Too many parameters cause single GPU memory out. How to solve it

The single GPU can not slove the many parameters.I have 4 GPUS, every memory is 12G. How i code to solve the problem?

from __future__ import print_function
import torch
import torch.nn as nn
import torch.nn.functional as F
import numpy as np
import torchvision.models as models

original_model = models.vgg16(pretrained=False)
original_model.classifier = nn.Sequential(
            nn.Linear(512 * 7 * 7, 1024),
            nn.ReLU(True),
            nn.Dropout(),
            nn.Linear(1024, 1024),
            nn.ReLU(True),
            nn.Dropout(),
            nn.Linear(1024, 30),
    )
original_model.load_state_dict(torch.load('/home/zj/ST/vgg16_finetune.pth'))


class ST_LSTM(nn.Module):
    def __init__(self,num_classes):
        super(ST_LSTM,self).__init__()
        self.features = nn.Sequential(
                    # stop at conv4
                    *list(original_model.features.children())[:-1]
                )
        # self.features = features
        for p in self.features.parameters():
            p.requires_grad=False

        self.classifier2 = nn.Sequential(
            nn.Linear(1024, 1024),
            nn.ReLU(True),
            nn.Dropout(p=0.8),
            nn.Linear(1024, 30),
        ) 
        self.mm = nn.Sequential(
            nn.Linear(1024, 512),
            nn.ReLU(True),
            nn.Dropout(p=0.8),
            nn.Linear(512, 6),
        )
        self.lstm = nn.LSTM(14*14*512,1024,batch_first=True)

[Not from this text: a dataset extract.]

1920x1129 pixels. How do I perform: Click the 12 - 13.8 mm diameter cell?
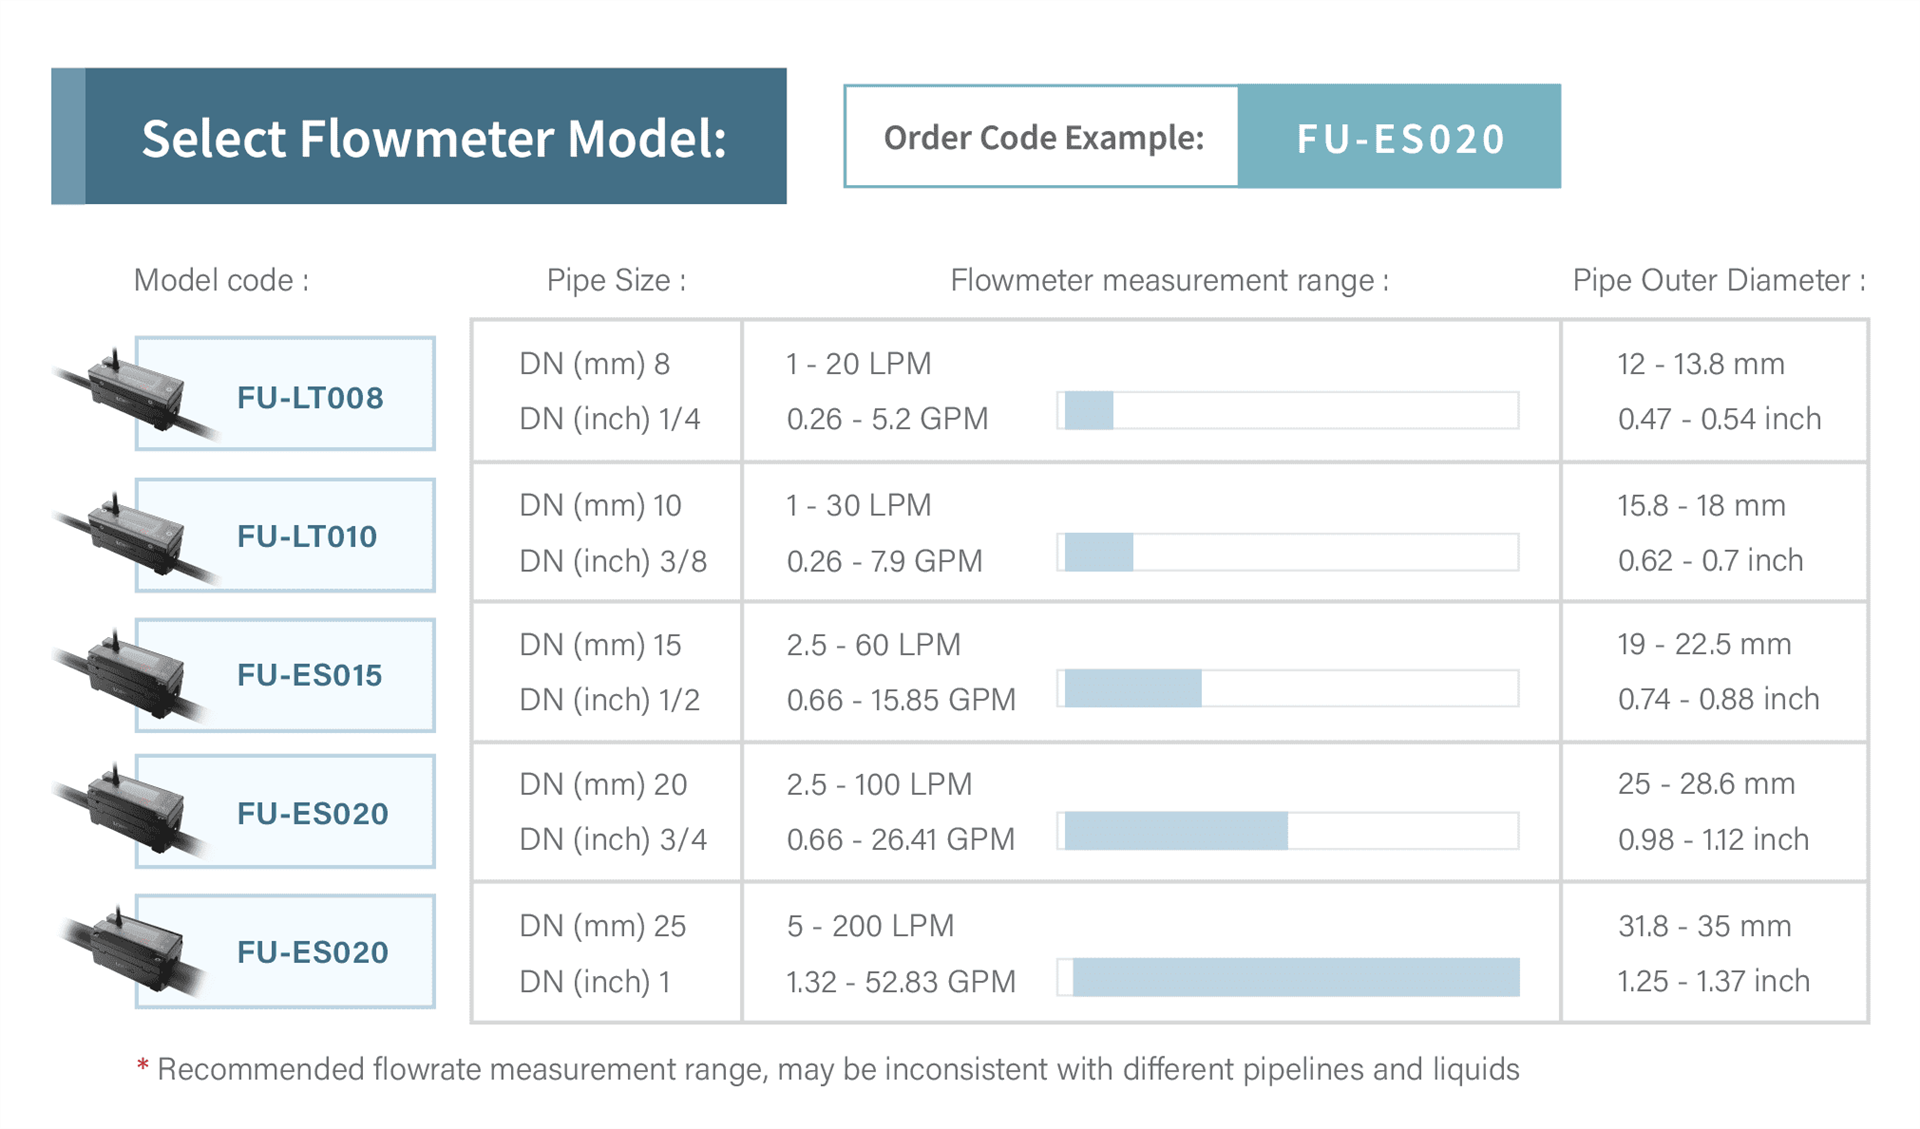pos(1700,364)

        # self.fc_loc = nn.Sequential(
        #     nn.Linear(10 * 3 * 3, 32),
        #     nn.ReLU(True),
        #     nn.Linear(32, 3 * 2)
        # )
     # stn is the Spatial Transformer Networks in pytorchTutorial
    def stn(self, x, theta):

        grid = F.affine_grid(theta, x.size())
        x = F.grid_sample(x, grid)
        return x

    def forward(self, x):
        y =self.features(x)
        # z1 = self.stn(x) 
        z1= y.view(-1,1,14*14*512)
        self.lstm.flatten_parameters()
        r1, (h1, c1) = self.lstm(z1)
        s1 = self.classifier2(r1[:,-1,:]) 
        m1 = self.mm(r1[:,-1,:])
        

        m1 = m1.view(-1,2,3)
        z2 = self.stn(y,m1)
        z2 = z2.view(-1,1,14*14*512)
        self.lstm.flatten_parameters()
        r2, (h2, c2) = self.lstm(z2,(h1,c1))
        s2 = self.classifier2(r2[:,-1,:]) 
        m2 = self.mm(r2[:,-1,:])

        m2 = m2.view(-1,2,3)
        z3 = self.stn(y,m2)
        z3 = z3.view(-1,1,14*14*512)
        self.lstm.flatten_parameters()
        r3, (h3, c3) = self.lstm(z3,(h2,c2))
        s3 = self.classifier2(r3[:,-1,:]) 
        return s1,s2,s3



def st_lstm(num_classes):
    """VGG 16-layer model (configuration "D")

    Args:
        pretrained (bool): If True, returns a model pre-trained on ImageNet
    """
    model = ST_LSTM(num_classes=num_classes)

    return model

i used torch.nn.DataParallel(model, device_ids=[0, 1, 2, 3]) to use Multi-GPUs. and then a mistake occurs.
So i added self.lstm.flatten_parameters() 3 times in the forward function. Is right?

Why is there a warning message after I had added flatten_parameters()? The first epoch is good ,but there was a warning later?